Karyotype analysis from iPS cells. A &B: The lines were verified for normal karyotypes (G: UTA.04602.WT and H: UTA.04607.WT).

Figure 5

Cardiomyocytes differentiated from the iPS cells. A: Several cardiac markers were discovered using RT-PCR indicating their expression at mRNA level. Data from UTA.04602.WT is shown here. B: By immunocytochemical staining it was shown that the iPS cell-derived cardiac cells express proteins specific for cardiomyocytes. Cardiac troponin T, α-actinin, myosin heavy chain (MHC) and atrial myosin light chain 2 (MLC2a) were detected from the cells. The pictures on the left side are from the line UTA.04602.WT and the pictures on the right side are from UTA.04607.WT. In the pictures showing MHC and MLC2a with green fluorescent, red indicates troponin T and in all pictures DAPI staining of nuclei is seen in blue. C &D: A micro electrode array (MEA) was used to define the electrical properties of the iPS cell-derived cardiomyocytes. The beating rates (BR) and field potential durations (FPD) of cell aggregates were evaluated (B: UTA.04602.WT, BR = 58, FPD = 283 ms and C: UTA.04607.WT, BR = 66, FPD = 391 ms).

Figure 6

The beating signals obtained from an iPS cell-derived CM. A: The classification of beating phases.

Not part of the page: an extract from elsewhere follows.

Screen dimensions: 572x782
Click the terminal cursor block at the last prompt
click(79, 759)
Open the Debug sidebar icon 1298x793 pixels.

The time between each individual beat is marked with I. Contraction movement is defined as negative movement (marked with II) and relaxation movement as positive (marked with III). B: An enlarged image of the sector 8 radial component. C: The beating signals of each sector obtained from one of the measured CMs. For various sectors, the contraction seems to push certain areas away from the perceived beating focus point. This results in an upward peak in lieu of a downward peak due to the fusiform nature of the beating. While most sectors produce a signal of high quality, sectors such as radial 5 have too little movement to generate a well-formed displacement signal.

Figure 7

Comparison of measured and known motion signals in different sectors. A CM image was modified using image-processing methods with varying parameters to create a video resembling the contraction and relaxation of the cell. In the upper row are illustrated A: the sector division, B: the velocity vector field during the contraction, and C: the known displacement velocity. Since the artificial displacement has circular symmetry, a horizontal cross-sectional displacement is shown. D: The proposed method was applied to the video data and the signal marked with red was obtained. A blue signal illustrates the known displacement field.

Figure 8

Assessment of the effect of noise on video beating analysis. Varying degrees of speckle noise variance were added to a video for testing noise resistance. A-D: Example images for four noise variance levels are shown: 0, 0.003, 0.005, and 0.015.

Figure 9

Combined current clamp and displacement data for a cell. A: Concurrent action potential and displacement signal, integrated with respect to time from the movement data obtained from the video data, are plotted in the same figure. The action potential data is shown in red and the movement data in black. For current clamp data, the potential in mV is shown, whereas for movement data, the y-axis is arbitrary. B: Image from the video data used for the analysis of a CM being recorded with current clamp. C: An enlarged part of the signal showing the time difference between the action potential and the displacement signal.